When I was preparing the reference implementation for my submission
last summer I'd found similar results -- and that was coding in C (no
assembly). All my tests were done with GCC 4.x, I'd found that tiny
changes in the order of C statements could make a massive difference
in the execution speed (although running the resulting binary through
gdb didn't show much difference at all in the resulting assembly).
Changes that one would expect to improve performance were usually
terrible, for example when calling a function passing a single pointer
to a struct instead of passing eight or ten parameters on the stack
actually made things worse (very odd).... hence my reference
implementation has parameter lists that look like short stories :-)

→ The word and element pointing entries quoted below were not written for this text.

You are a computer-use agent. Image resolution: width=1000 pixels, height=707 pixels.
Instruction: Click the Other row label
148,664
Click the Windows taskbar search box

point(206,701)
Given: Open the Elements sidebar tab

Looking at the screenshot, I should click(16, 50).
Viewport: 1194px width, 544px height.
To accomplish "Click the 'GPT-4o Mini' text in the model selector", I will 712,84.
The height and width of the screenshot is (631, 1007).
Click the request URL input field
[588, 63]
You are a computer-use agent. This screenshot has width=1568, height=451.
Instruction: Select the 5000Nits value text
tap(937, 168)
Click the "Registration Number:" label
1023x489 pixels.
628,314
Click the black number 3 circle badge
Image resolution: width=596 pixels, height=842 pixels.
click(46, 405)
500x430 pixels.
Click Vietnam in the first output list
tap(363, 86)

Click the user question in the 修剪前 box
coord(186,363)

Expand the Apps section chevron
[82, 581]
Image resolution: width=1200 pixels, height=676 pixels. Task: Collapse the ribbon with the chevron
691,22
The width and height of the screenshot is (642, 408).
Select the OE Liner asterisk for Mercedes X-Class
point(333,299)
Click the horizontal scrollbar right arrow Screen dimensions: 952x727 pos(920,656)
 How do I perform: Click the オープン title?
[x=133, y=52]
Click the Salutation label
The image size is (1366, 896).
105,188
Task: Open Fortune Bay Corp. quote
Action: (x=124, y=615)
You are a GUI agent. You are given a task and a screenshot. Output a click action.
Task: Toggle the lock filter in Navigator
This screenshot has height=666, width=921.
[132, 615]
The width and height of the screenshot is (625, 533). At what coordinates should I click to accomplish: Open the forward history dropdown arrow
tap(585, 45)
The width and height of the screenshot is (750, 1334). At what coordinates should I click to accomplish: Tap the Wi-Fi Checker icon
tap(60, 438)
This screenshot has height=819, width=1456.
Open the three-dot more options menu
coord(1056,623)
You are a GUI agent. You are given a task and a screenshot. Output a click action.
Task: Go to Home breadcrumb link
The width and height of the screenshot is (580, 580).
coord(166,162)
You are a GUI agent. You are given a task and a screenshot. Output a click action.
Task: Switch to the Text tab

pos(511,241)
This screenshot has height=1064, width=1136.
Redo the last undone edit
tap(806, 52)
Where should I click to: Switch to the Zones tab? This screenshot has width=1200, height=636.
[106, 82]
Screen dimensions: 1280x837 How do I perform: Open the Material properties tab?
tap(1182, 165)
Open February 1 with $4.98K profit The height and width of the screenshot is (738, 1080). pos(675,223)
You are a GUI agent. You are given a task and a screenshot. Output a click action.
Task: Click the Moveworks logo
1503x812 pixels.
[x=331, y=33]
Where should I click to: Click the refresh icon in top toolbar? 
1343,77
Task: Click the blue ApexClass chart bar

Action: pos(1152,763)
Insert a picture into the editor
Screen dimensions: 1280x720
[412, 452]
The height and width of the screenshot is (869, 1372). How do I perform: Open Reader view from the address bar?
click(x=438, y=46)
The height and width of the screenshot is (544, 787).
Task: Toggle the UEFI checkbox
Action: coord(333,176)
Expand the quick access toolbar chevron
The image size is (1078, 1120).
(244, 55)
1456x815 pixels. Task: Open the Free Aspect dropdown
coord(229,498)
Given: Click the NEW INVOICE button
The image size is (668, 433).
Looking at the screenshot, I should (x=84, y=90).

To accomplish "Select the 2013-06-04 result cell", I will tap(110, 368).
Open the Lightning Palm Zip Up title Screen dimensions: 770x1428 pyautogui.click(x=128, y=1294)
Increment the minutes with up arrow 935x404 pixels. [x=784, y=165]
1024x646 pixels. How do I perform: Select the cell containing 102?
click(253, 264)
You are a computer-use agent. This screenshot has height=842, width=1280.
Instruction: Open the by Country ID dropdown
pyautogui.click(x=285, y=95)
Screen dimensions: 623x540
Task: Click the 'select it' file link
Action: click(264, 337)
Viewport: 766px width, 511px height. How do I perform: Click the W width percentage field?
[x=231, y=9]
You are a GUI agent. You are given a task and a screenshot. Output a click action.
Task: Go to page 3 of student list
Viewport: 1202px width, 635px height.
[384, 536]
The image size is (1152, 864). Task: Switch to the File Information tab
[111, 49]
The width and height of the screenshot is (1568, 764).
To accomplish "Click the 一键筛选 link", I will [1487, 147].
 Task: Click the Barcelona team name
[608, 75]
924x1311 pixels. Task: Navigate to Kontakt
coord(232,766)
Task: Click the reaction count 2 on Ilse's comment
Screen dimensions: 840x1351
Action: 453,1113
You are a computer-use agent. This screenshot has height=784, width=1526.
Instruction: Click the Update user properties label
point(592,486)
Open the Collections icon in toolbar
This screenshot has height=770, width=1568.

To complicate things further, I'd coded and tested the implementation
on a Pentium 4 cpu and because of the amount of static tables I'd
used, the cache seemed to really mess up the timings (lots of memory
access) - so when I tested it on a 64-bit CPU (Intel Dual Core) with a
much larger cache, the performance was not as expected which meant I
had to re-optimise every function.
If you're using Intel CPUs, it might be worth coding small parts in C
and using Intel's ICC compiler (if you have a copy, which I
unfortunately don't) to check what output is produced - from what I've
read, ICC will try and change the position of register only
intructions and those involving memory access to be nearer the optimal
(which I think means it essentially interleaves reg only and reg/mem
instructions so that any memory access can be performed in parallel
with a full CPU instruction).
This is probably straying into territory where I have little or no
knowledge (if you know better, then please correct me as to know more
here would be really useful): have you checked the instruction sizes?
The last time I did any asm was with a x386, and the opcode lengths
were not always a multiple of 4 which I would guess means than any
memory fetch for the next instruction would not be dword aligned.
What type of code are you optimising, does it do a lot of sbox lookups
or is it mainly arithmetic instructions?